GIVEN PASSAGE
#####

On Sun, Jun 15, 2008 at 11:12:25AM -0300, Rubens Kuhl Jr. wrote:
> 1) I've seen this behavior before; you are not alone in the universe.

Thank $DEITY for that.  <grin>

> 2) Most likely there is a balanced channel on the path, either L3 or
> L2, and one of the links in the bundle is dead but has not been
> detected as such.

A multiple-link bundle which is load balanced by source/destination pair
with an undetected dud link?  I hadn't thought of that, but it does make an
*awful* lot of sense.  (Although, not being a big-network transit kinda
person, I don't know if such a thing actually exists <grin>) I'll mention it
(or ask about it) as a possibility next time I talk to the relevant people,
though.

Thanks,
- Matt

> On Sun, Jun 15, 2008 at 11:01 AM, Matt Palmer <mpalmer at hezmatt.org> wrote:
> > We're seeing some really weird issues with connections that go through / to
> > Level3 IP space.  Basically, certain "pairs" of IPs (particular L3 IPs
> > coupled with particular IPs of ours) have dodgy/nonexistent connectivity,
> > but if you change the IP at either end everything's hunky dory.
> >
> > I've sniffed (from both ends) pings going from a host in L3 space to our end
> > and seen the pings arrive at our end and head back in the direction of L3,
> > but they never get to their destination.  Traceroutes from L3 stop at the
> > next-to-last hop, while traceroutes back get to the hop before L3 space and
> > stop.

#####

EXERCISE DATA
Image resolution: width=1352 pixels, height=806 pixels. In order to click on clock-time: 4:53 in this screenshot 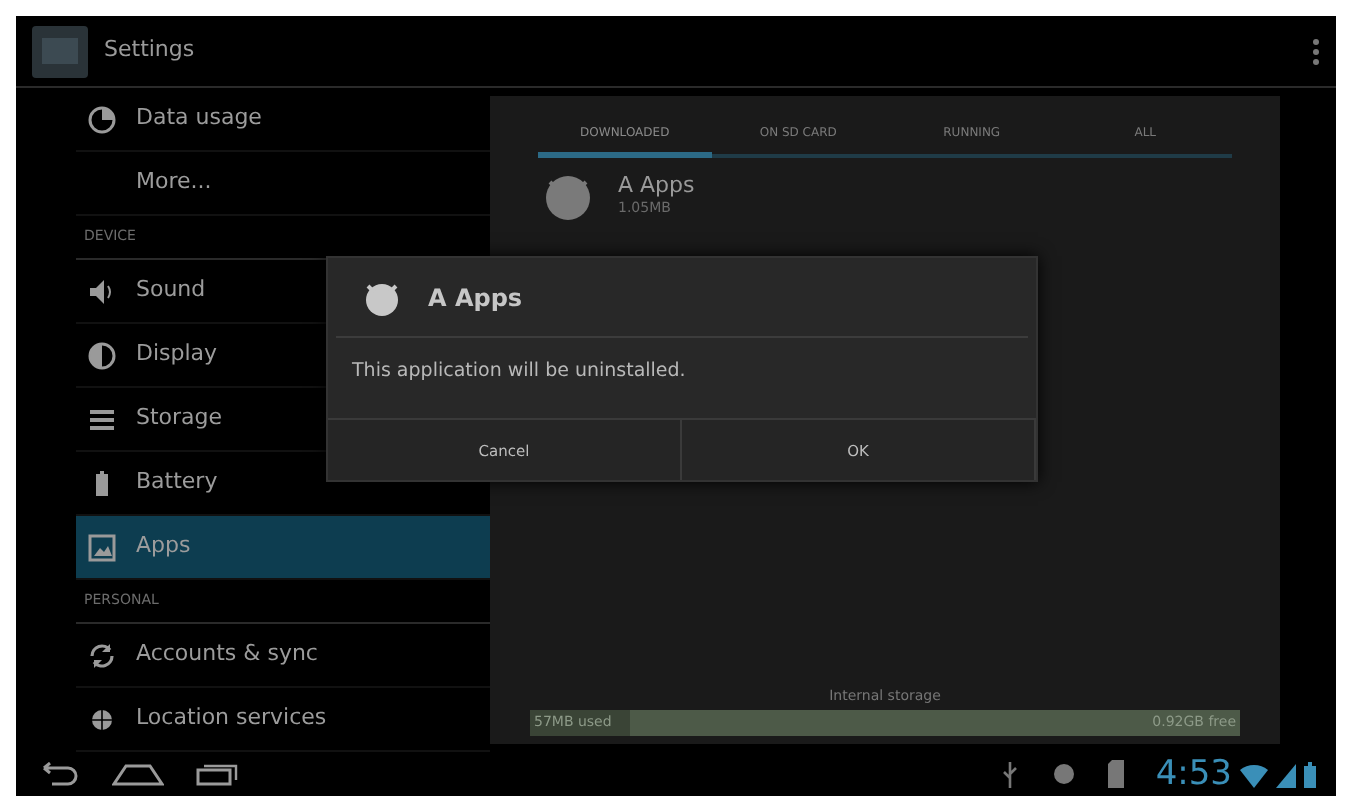, I will do `click(1194, 774)`.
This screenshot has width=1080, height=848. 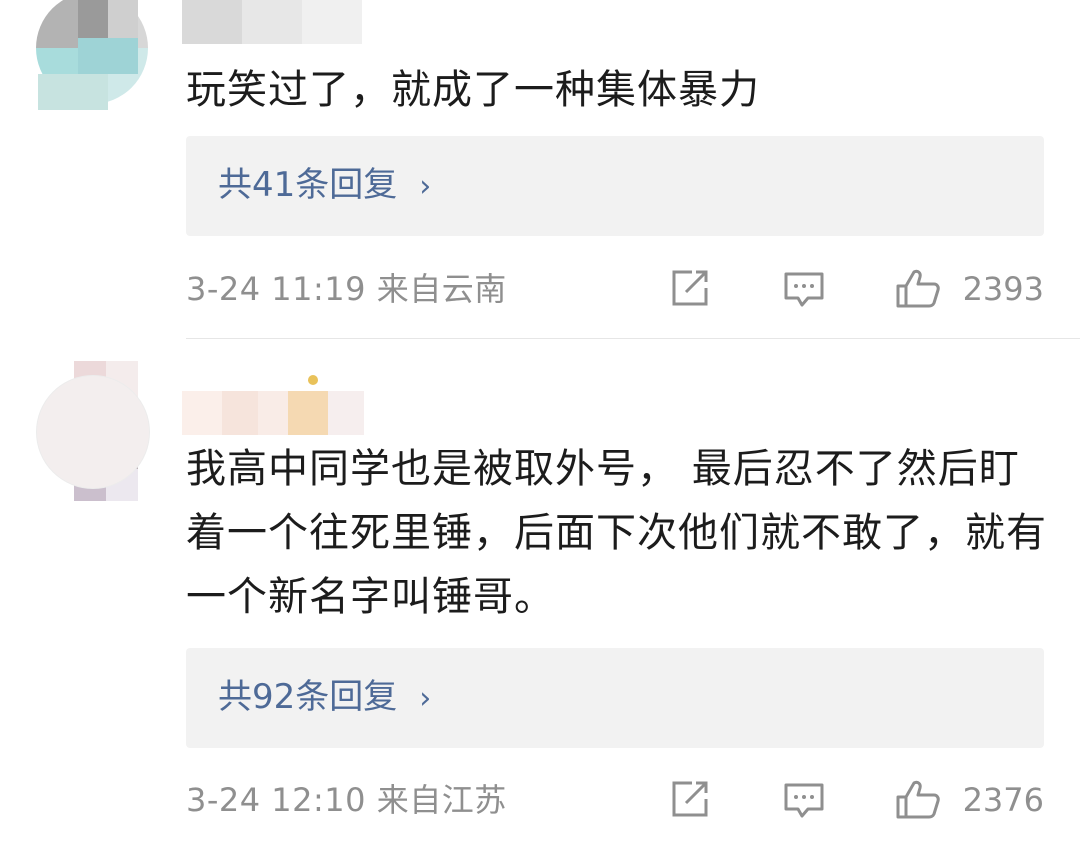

#####

ACTIONS TO TAKE
**A.** Answer these about the Level3 connectivity thread:
(i) Which IPs have poor or no connectivity, according to the original report?
(ii) What does Rubens Kuhl Jr. say is most likely on the path?
(iii) Where do traceroutes from L3 stop?
**B.** Write the next part of the Level3 connectivity thread, picking up after its last line.

PER-TASK OUTPUTS
**A.**
(i) Certain pairs of IPs: particular L3 IPs coupled with particular IPs at the poster's end.
(ii) A balanced channel, either L3 or L2, with one dead link in the bundle that has not been detected as dead.
(iii) At the next-to-last hop.

**B.**
> >
> > All of this behaviour is source/dest *pair* specific -- if I ping/traceroute
> > from another address (in the same netblock as the problematic IP, so all the
> > same equipment is involved) at either end, or to another address (again,
> > same netblock) at either end, it all works again.
> >
> > I've got two questions:
> >
> > 1) Has anyone else seen similar behaviour from L3 (or other providers,
> >   even), so I know I'm not going mad?
> >
> > 2) What sort of configuration problem or software bug would cause this sort
> >   of problem to occur?  If it was an IP blacklist (or even a block routing
> >   issue) anywhere along the line, surely it wouldn't be sensitive to
> >   changing the other end's address to another one in the same /24?
> >
> > Any insight/anecdotes/etc would be greatly appreciated, as it's starting to
> > do my head in.  Just knowing I'm not alone with this insanity would be nice
> > at this point.  <grin>
> >
> > If it makes any difference, the blocks I'm working from at my end are
> > Internap, in 74.201.254.0/23 (we don't have all of it, just most of it),
> > while the far end is 8.12.35.0/24.